3. * Compare and improve the inference of the relationships between AS.
   Main problem: Provide-Customer are pretty much correct. We need to improve the
    peer-to-peer accuracy
   3.1 - Gao's (appeared in Global Internet or Globecom and she has anew paper in ToN)  and in ,
     and  Rexford algorithm (appearing in infocom 2002)
   3.2 - Use our idea of using BGP routing paths to understand the "direction" a path
       is used more. You would nee to talk to me or Georgos about this.
        (interact with George Siganos: siganos@cs)

4. Study the traffic characteristics and  end-to-end performance
   4.1 - Characterize the packet loss traces between two points (burstiness, LRD, predicatbility)
    4.2 - The same for round-trip delay
    4.3 - Compare and cluster destinations according to their packet loss and delay behavior
      (see paper: Padmanabhan in sigcomm 2001)
      (interact with Thomas Karagiannis: tkarag@cs)
    4.4  Statistical observations and modeling of traffic:
         - What applications dominate the network?
         - what kind of packets fo we see?
          - Identify patterns and trends
 Good sites to look at: see the bilbiography above.

5.  What is the effect of topology on  traffic?  (for experienced people)
      Conduct simulations with the Berkeley/ISI  Network Simulator (NS).
      5.1 - Examine the traffic patterns of a link in different topologies
          a) mesh b) tree c) powerlaw like
      I will give you a paper by Thomas that is under submission.
     A good but heavy paper to look at: Anja Feldman et al. "Dynamics of IP Traffic ..." SIGCOMM '99
       and other papers by her.
    (interact with Thomas Karagiannis: tkarag@cs)
      5.2 - Examine the effect of placing source-destinations in different places in the network
       (see above papers)
      5.3 *- Examine the effect of placing sources and destinations of multicast users in a network
                on the tree, and on our ability to aggregate the tree
         (see papers of Chuang-Sirbu, Philips et al in sigcomm'99,
         '`Aggregated Multicast with Inter-Group Sharing``,
          A. Fei, J. Cui,M. Gerla, M. Faloutsos,
          Networked Group Communications (NGC), London, November, 2001 )

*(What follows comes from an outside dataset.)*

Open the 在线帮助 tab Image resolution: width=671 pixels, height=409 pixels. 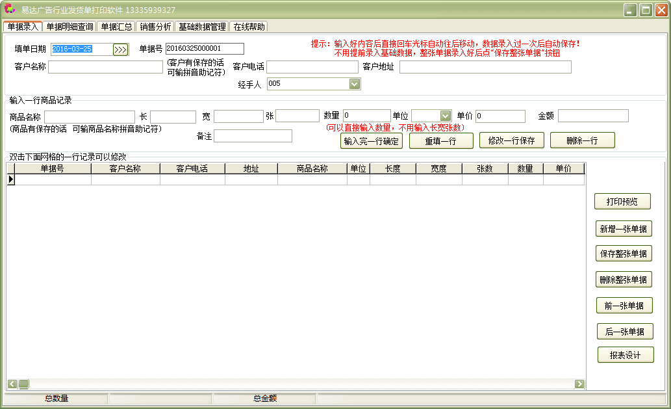(x=249, y=27)
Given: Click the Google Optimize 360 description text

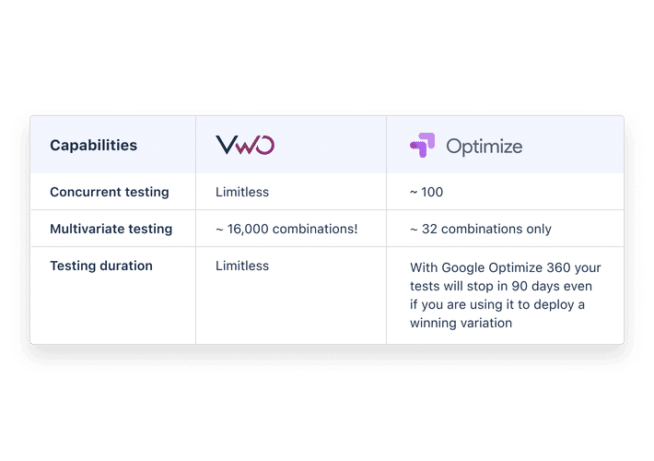Looking at the screenshot, I should (x=505, y=295).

6. Study the topology of the UCR or UCR-CS site or the webgraph of Google
     6.1 - Characterize it (study distribution of indegree, outdegree)
     6.2  - Examine the hits that pages get and try to identify patterns and correlation with their location
     6.3  - Compare different web-sites to find patterns
     6.4 - Compare web-sites with the large web-graph
Papers: There are some papers by Andrew Tomkins
-the bowtie idea (in WWW conference 2-3 ago)
-the "trawling for communities"
-and more recently a paper in VLDB (I think) that
 finds thematic communities that look like smaller bowties
Then there is the classic paper of Kleinberg on hubs and authorities.
Several people have shown that the distribution of degrees in the
graph follow powerlaws.

7. Peer-to-peer networks:
    - * How can I optimize the topology of a p2p networks
    - What do I want to optimize vs how much collaboration I can expect
    - What can peer-2-peer networks learn from the Internet topology?
    (see papers SIGCOMM 2002, and 2001)

 8. BGP convergence: simulation and analysis;
      - Start from the papers:
            An Experimental Analysis of BGP Convergence Time: T. Griffin al in ICNP 2001
             `BGP Routing Properties at a Large Time Scale ''    G. Siganos, M. Faloutsos
             Global Internet Symposium,  2002  ( I will put it on the web soon or ask Georgos)
              Look at sigcomm 2002 and previous sigcomm.
9. Mulitcasting:  modeling and managing multicast connections
        - Realistic multicast simulations and benchmarks
             where should I place the group memebers? Does it matter?
              What affects the performance of multicast protocols and the accuracy of simulations (topology,
               capacity, traffic matrix, users)
         - How can I manage multicast connections efficiently and scalably:
              see our papers on aggregate multicasting (from my web page)
      Good starting points aprt from  the above papers:
       "Channelization problem in large scale data dissemination" M. Alder, ICNP 2001
       "An Analysis of Multicast Forwarding State Scalability (2000) "
              Tina Wong and Randy Katz Department of Electrical Engineering and Computer...
                         IEEE ACM Transactions on Networking
              earlier version appeared in ICNP (I think  2000)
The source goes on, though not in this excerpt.